LDL-c reductions in those on apheresis at week 12 and 48 did not significantly differ from reductions achieved in those only receiving drug therapy.
- Four patients receiving apheresis reduced the frequency to a monthly procedure or less, and two patients discontinued apheresis (one for over 2 years). Two persons in the non-apheresis group started apheresis therapy.
- Changes in apolipoprotein B levels paralleled those of LDL-c, with a greater reduction at week 48 than at week 12. Smaller decreases in lipoprotein(a) were seen, but changes were not significant in those on apheresis.
- HDL-c showed significant increases of 5.0-8.9% at both week 12 and 48, similar for both treatment groups.
- In 48 receptor-defective patients, the mean LDL-c reduction was 20.0% (SD: 19.6) at week 12 and 23.9% (SD: 21.9) at week 48. Eight patients who were receptor negative showed a poor response to evolocumab.

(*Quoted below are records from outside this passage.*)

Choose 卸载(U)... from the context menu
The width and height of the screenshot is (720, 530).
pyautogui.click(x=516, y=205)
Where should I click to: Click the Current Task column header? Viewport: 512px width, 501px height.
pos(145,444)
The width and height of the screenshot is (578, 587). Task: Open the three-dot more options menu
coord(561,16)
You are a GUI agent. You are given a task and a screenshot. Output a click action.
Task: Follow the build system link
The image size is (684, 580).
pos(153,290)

- Evolocumab was generally well tolerated. The reported treatment-emergent adverse events in 82 (77%) patients were mostly minor (nasopharyngitis, influenza, headache, upper respiratory tract infection), and their frequency did not differ between those who did and did not receive apheresis. Injection-site reactions occurred more often in those undergoing apheresis, mostly due to a higher number of study visits.

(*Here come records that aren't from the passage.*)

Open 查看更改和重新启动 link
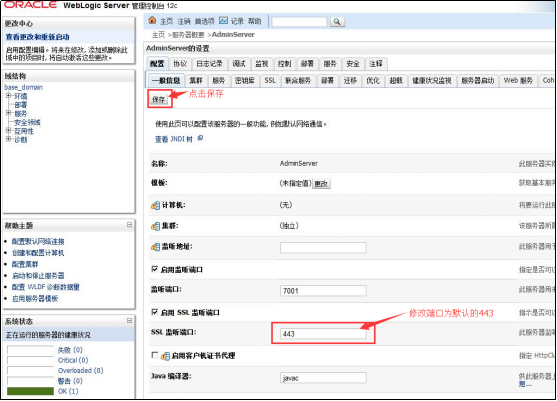Viewport: 557px width, 401px height. (x=37, y=37)
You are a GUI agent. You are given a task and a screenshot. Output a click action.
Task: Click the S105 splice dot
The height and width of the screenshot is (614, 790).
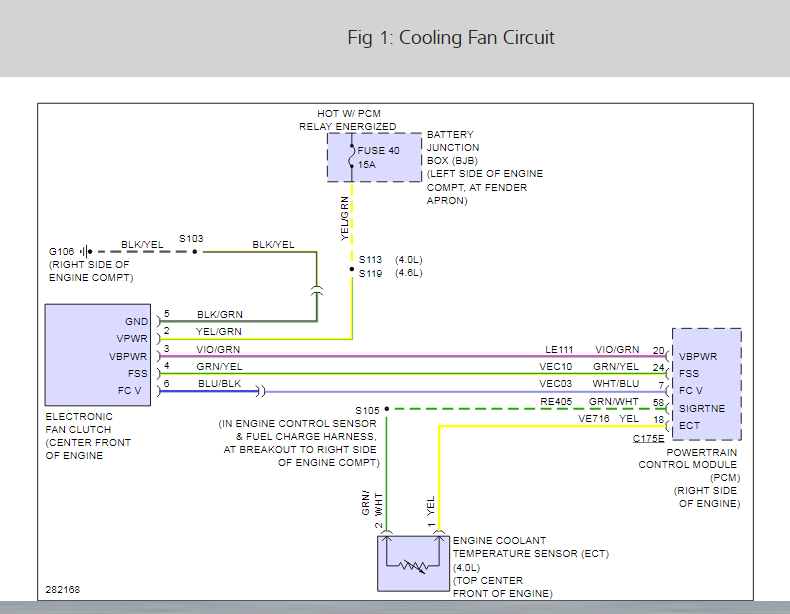click(386, 409)
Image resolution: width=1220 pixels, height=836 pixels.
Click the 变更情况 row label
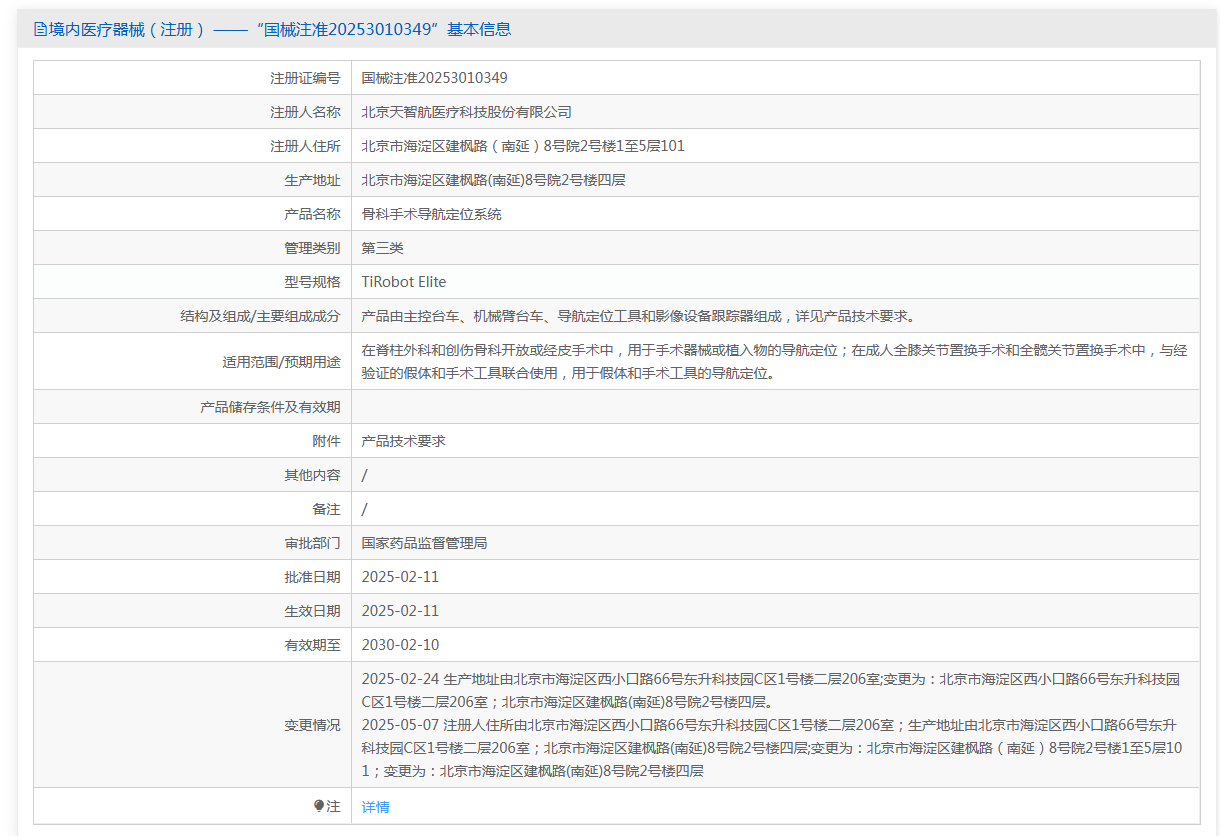click(312, 725)
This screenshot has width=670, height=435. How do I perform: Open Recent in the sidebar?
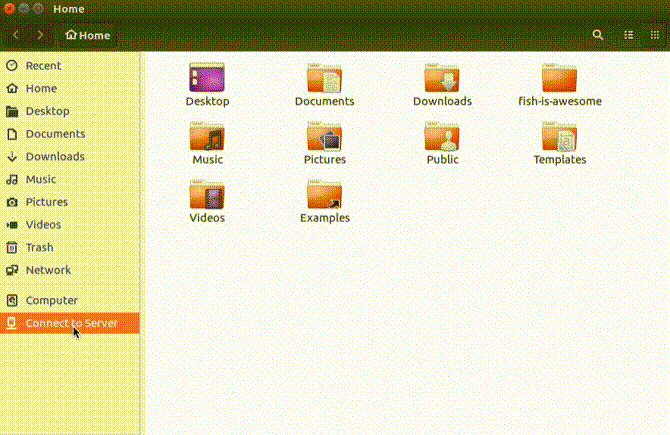(70, 66)
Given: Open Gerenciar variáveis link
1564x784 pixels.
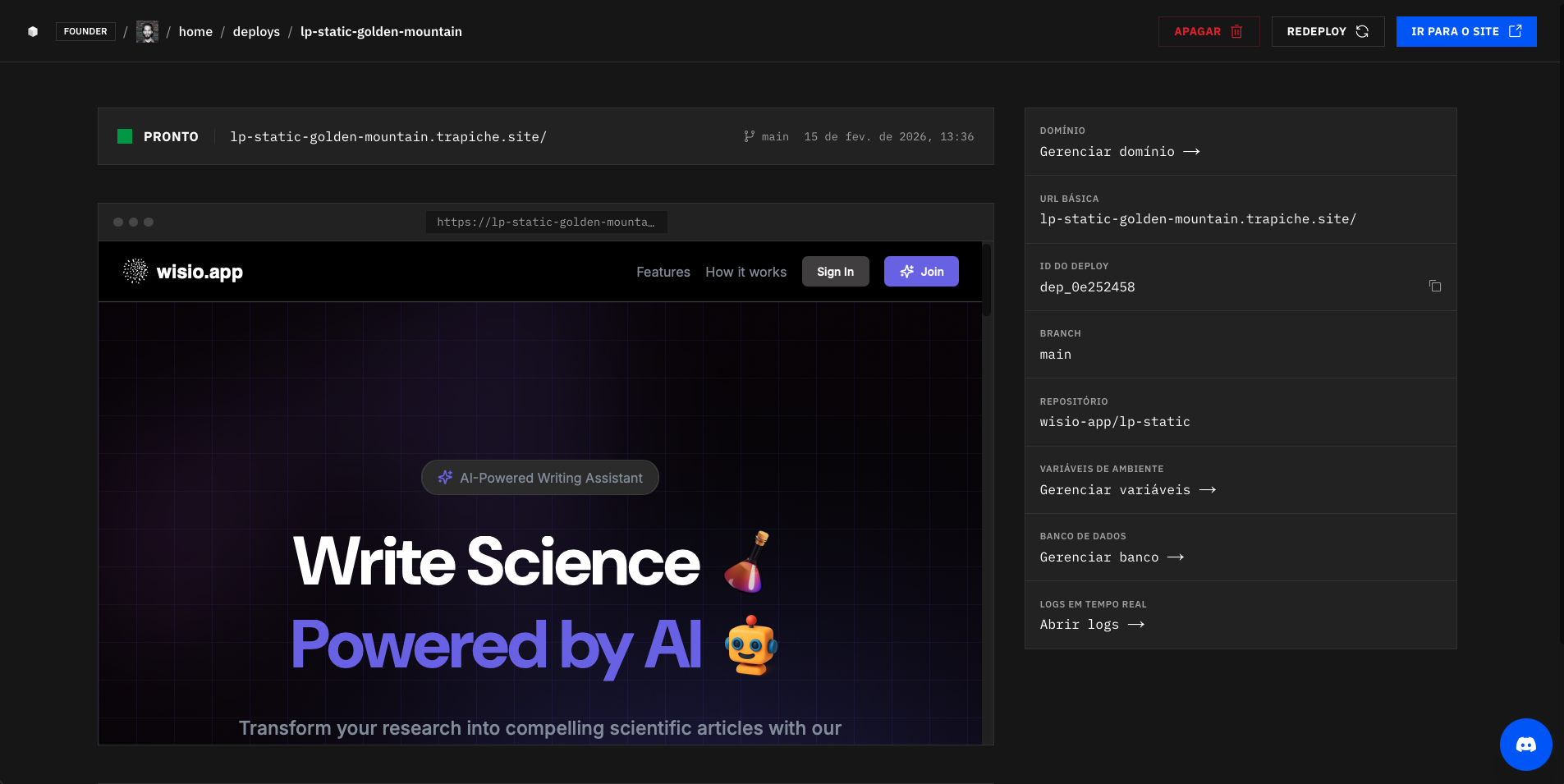Looking at the screenshot, I should (1126, 490).
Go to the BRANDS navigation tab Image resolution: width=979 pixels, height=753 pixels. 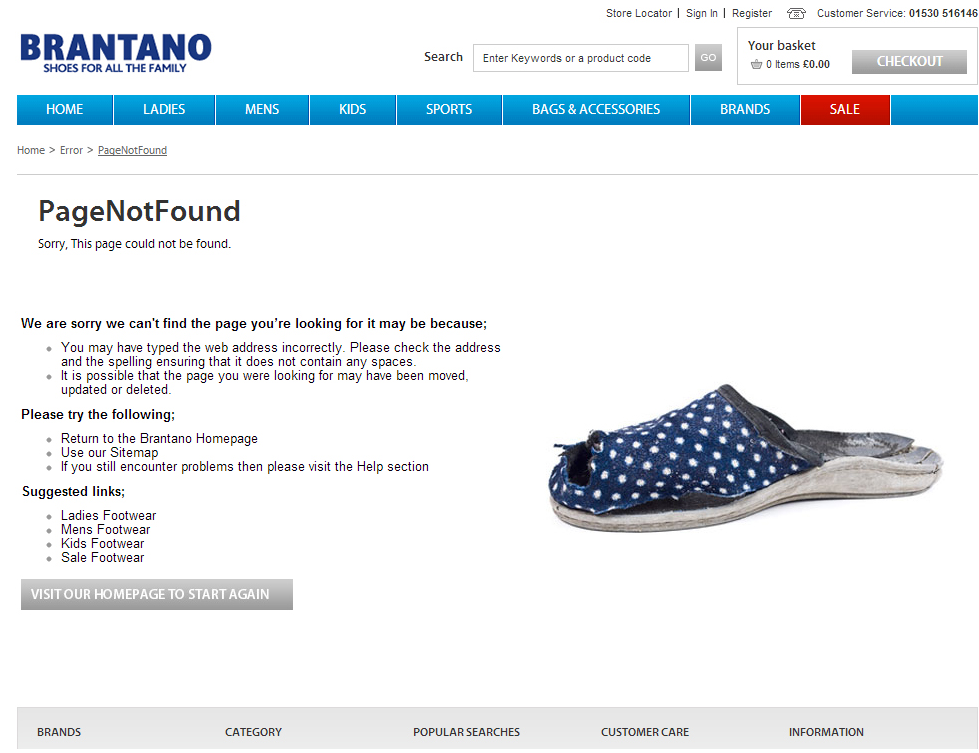click(745, 109)
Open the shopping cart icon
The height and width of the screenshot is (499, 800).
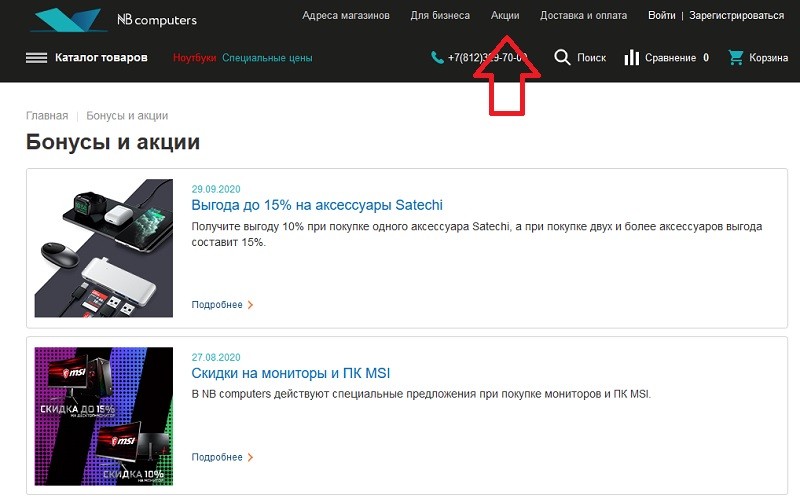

This interim analysis represents the largest and longest study of lipid-lowering medication in HoFH patients to date, the results of which support the long-term tolerability and safety of the PCSK9 antibody evolocumab. 95% of patients were still in the study at 48 weeks. Evolocumab substantially reduced LDL-c concentrations in HoFH patients on standard lipid-lowering therapy, with or without apheresis.
The study also describes treatment of adolescent patients, who showed a decreased treatment response, but numbers were low.